**Source records**

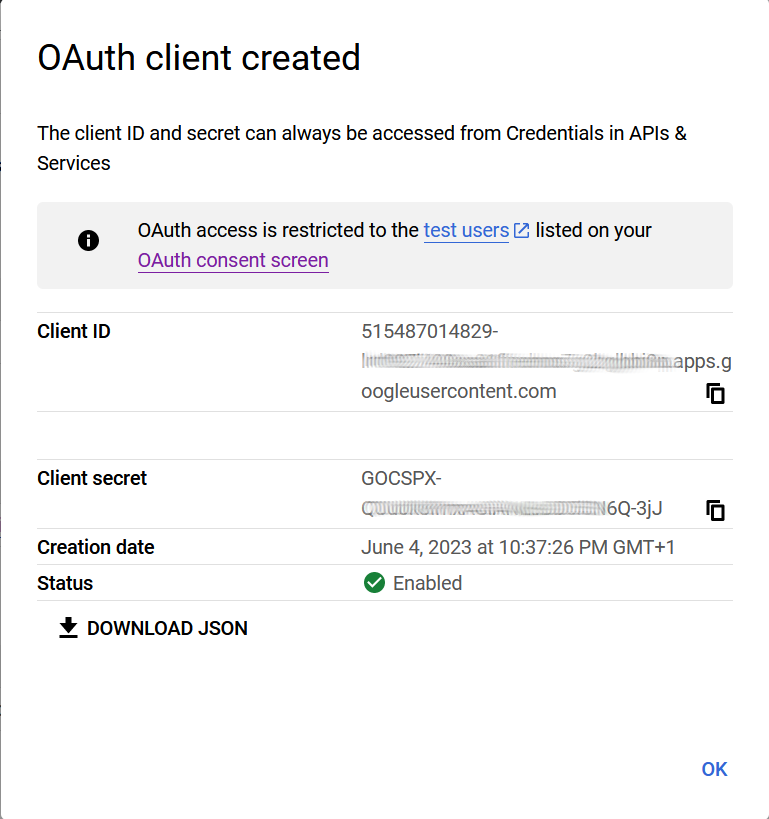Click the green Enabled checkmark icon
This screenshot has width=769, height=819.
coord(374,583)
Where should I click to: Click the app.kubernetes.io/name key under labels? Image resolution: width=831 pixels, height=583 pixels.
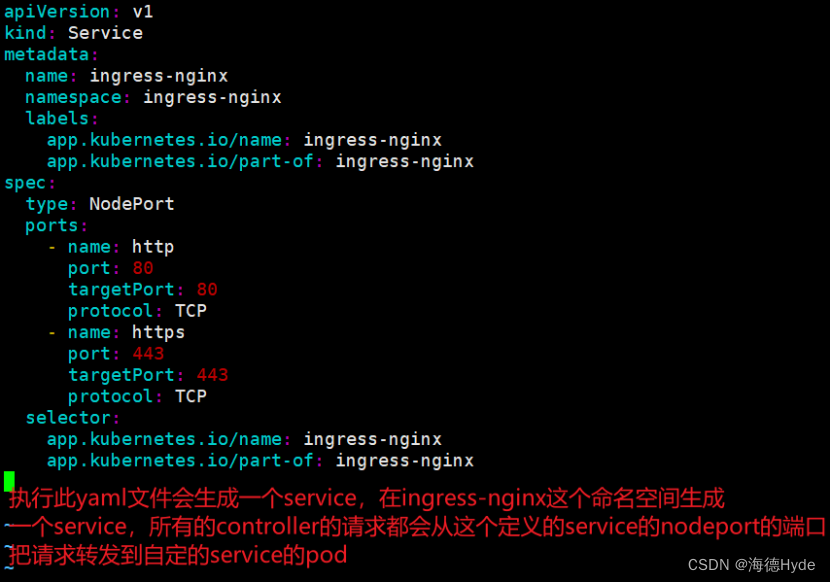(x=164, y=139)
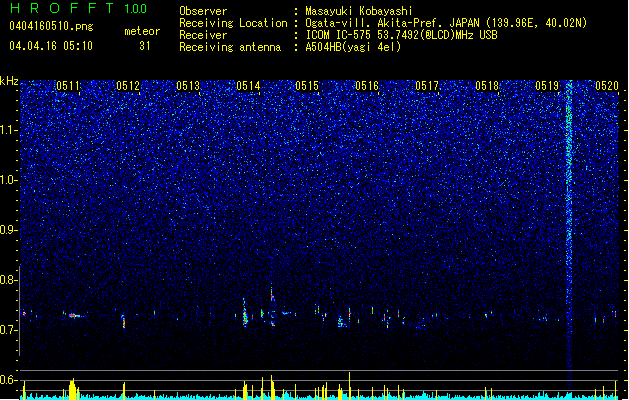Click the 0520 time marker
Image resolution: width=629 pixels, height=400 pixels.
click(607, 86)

**Task**
Rewrite all the data above as a numbered list, one item per line, with no blank lines. Leave the pictures out.

**Result for this exercise**
1. Click the green Enabled checkmark icon
2. This screenshot has width=769, height=819.
3. coord(374,583)
4. Where should I click to: Click the app.kubernetes.io/name key under labels? Image resolution: width=831 pixels, height=583 pixels.
5. (x=164, y=139)
6. Click the 0520 time marker
7. Image resolution: width=629 pixels, height=400 pixels.
8. click(607, 86)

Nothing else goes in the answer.